2Tokat Gaziosmanpaşa Üniversitesi, Kulak Burun Boğaz Baş Ve Boyun Cerrahisi Anabilim Dalı, Tokat, Türkiye.
3Sağlık Bilimleri Üniversitesi Ankara Diskapı Eğitim ve Araştırma Hastanesi, Kulak Burun Boğaz Baş Ve Boyun Cerrahisi Kliniği, Ankara, Türkiye.
Keywords: Anosmia, COVID-19, olfactory dysfunction, olfactory training, smell dysfunction.
Abstract
OBJECTIVE: The study aimed to evaluate the effect of long-term olfactory training (OT) in patients with persistent olfactory dysfunction (OD) following coronavirus disease 2019 (COVID-19) infection.
METHODS: The study included patients who developed OD after COVID-19 infection between March 2021 and January 2022. Following the initial examination, olfactory Visual Analog Scale (VAS) scores were recorded before treatment and at 3, 6, and 12 months after treatment. Olfactory training was applied for a period of 12 months to all the patients diagnosed with persistent OD. The procedure was explained in a written document, and four intense smells (phenyl ethyl alcohol [rose], eucalyptol [eucalyptus], citronella [lemon], and eugenol [cloves]) in amber-colored jars were used. The OT scoring was interpreted as follows: 9-10 points, full recovery; 7-8 points, almost full recovery; 5-6 points, semi-recovery; 3-4 points, partial recovery; 1-2 points, no recovery. Kruskal-Wallis one-way analysis of variance was used to compare patients’ VAS scores, with post hoc analysis with Bonferroni correction.
RESULTS: Eighty-three patients (57 females, 26 males; mean age: 30.6±11.3 years; range, 17 to 62 years) were included in the analyses.
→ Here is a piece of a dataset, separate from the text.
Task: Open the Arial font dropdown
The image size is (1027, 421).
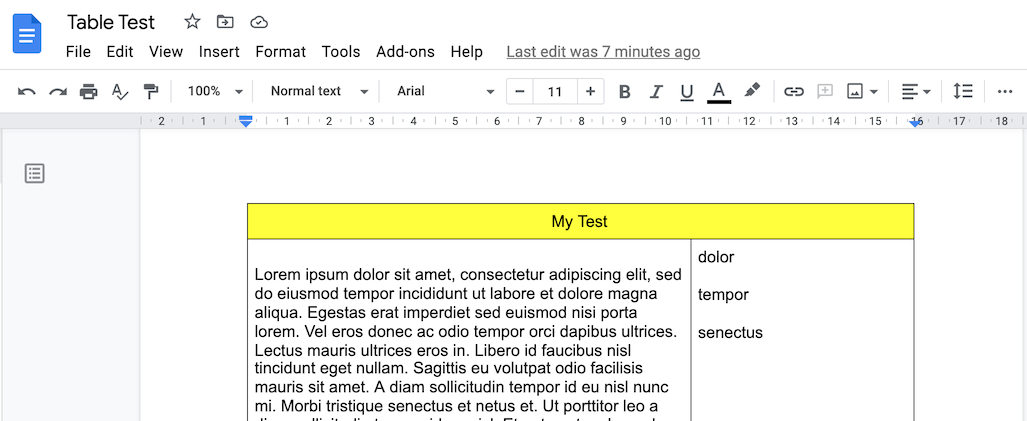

The VAS score of all the patients was 0 before treatment. The mean VAS scores were 6.95±2.3 at three months, 7.59±2.13 at six months, and 7.96±1.97 at 12 months (p=0.0001). Full recovery of OD was obtained with OT in 41 (50%) patients, and one patient showed no recovery.
CONCLUSION: Long-term OT is an effective treatment for persistent OD that developed after COVID-19 infection.